Let $A=\begin{bmatrix}
0 & 0 & \dots & 0 & p \\
1 & 0 & \dots & 0 & 0 \\
0 & 1 & \dots & 0 & 0 \\
\vdots & \vdots & \ddots & \vdots & \vdots \\
0 & 0 & \dots & 1 & 0
\end{bmatrix}$ be the $n\times n$ companion matrix whose characteristic function is $x^n-p$ (For convenience let's assume $p$ is prime so that the polynomial is irreducible, this might be true in more general cases). I wonder if any nonzero vector $v\in \mathbb Q^n$ is a cyclic vector. i.e. the set $\{v, Av, A^2v, …, A^{n−1}v\}$ is linearly independent.
Let $x=(x_1,\dots,x_n)$ be a nonzero vector in $\mathbb Q^n$. Then basically $A$ permutes the entries of $x$ around and multiply the first coordinate by $p$. It seems to me this will create a linear independent set $\{v, Av, A^2v, …, A^{n−1}v\}$ but I don't know how to prove it.

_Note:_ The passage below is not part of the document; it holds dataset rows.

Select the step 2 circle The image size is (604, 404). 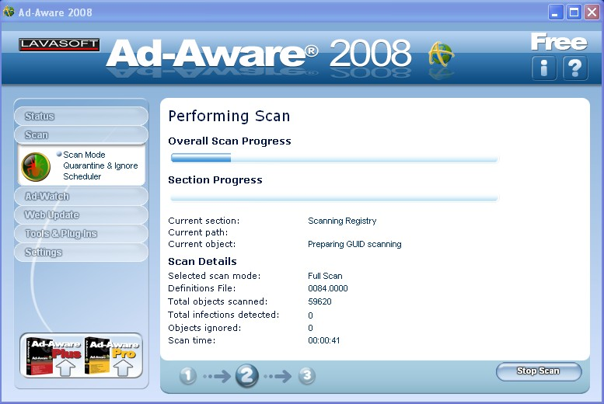point(246,375)
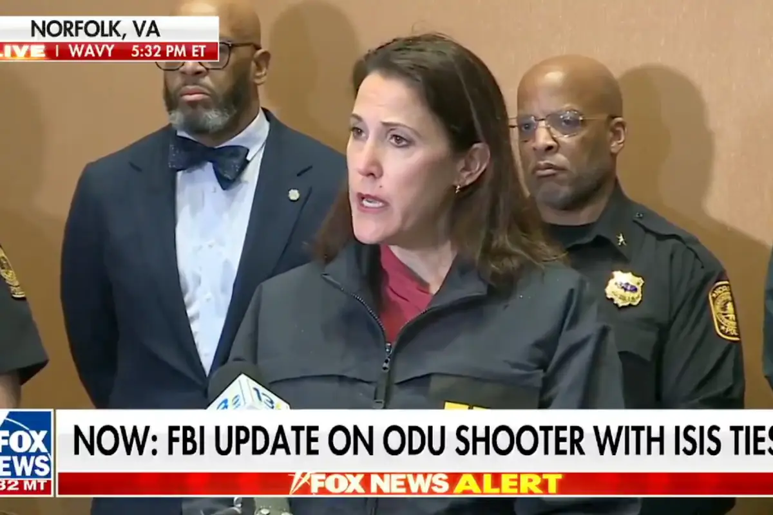
Task: Click the LIVE indicator badge
Action: 24,52
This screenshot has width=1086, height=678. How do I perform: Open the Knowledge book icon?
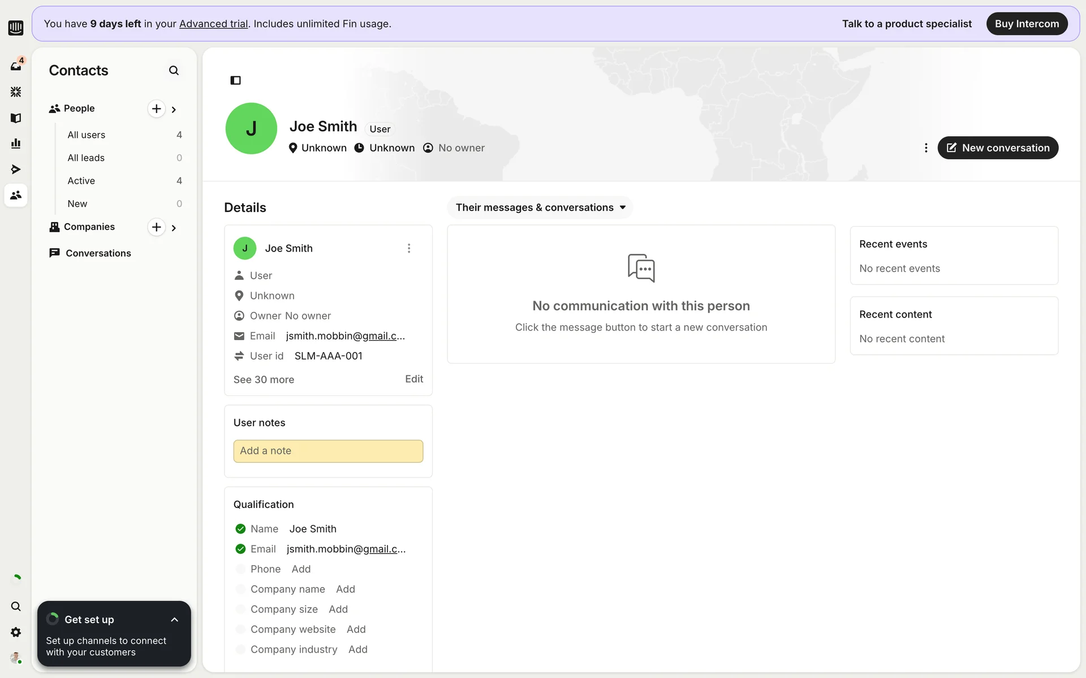(x=16, y=118)
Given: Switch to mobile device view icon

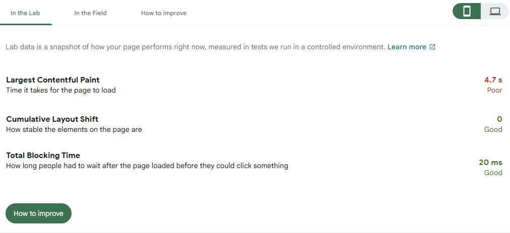Looking at the screenshot, I should [x=467, y=12].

I think $p$ being a prime is vey crucial. In the case when $n=2$, $(x,y)$ and $(y,px)$ being linearly independent implies that $px^2=y^2$ never holds. In $n=3$ case, the nonzero determinant means $x^3-p^2z^3-py^3-3pxyz=0$ has no nontrivial rational solutions.
Best Answer
The answer is yes. Let $v\in \mathbb{Q}^n\setminus\{0\}$; the vector-space $U=span((A^iv)_i)$ is $A$-invariant.
When $gcd(m,n)=1$, the polynomial $x^n-p^m$ is irreducible over $\mathbb{Q}$. Thus, here, $\chi_A$ is irreducible over $\mathbb{Q}$ and $A$ has no proper invariant vector-space over $\mathbb{Q}$; finally $U=\mathbb{Q}^n$ and we are done.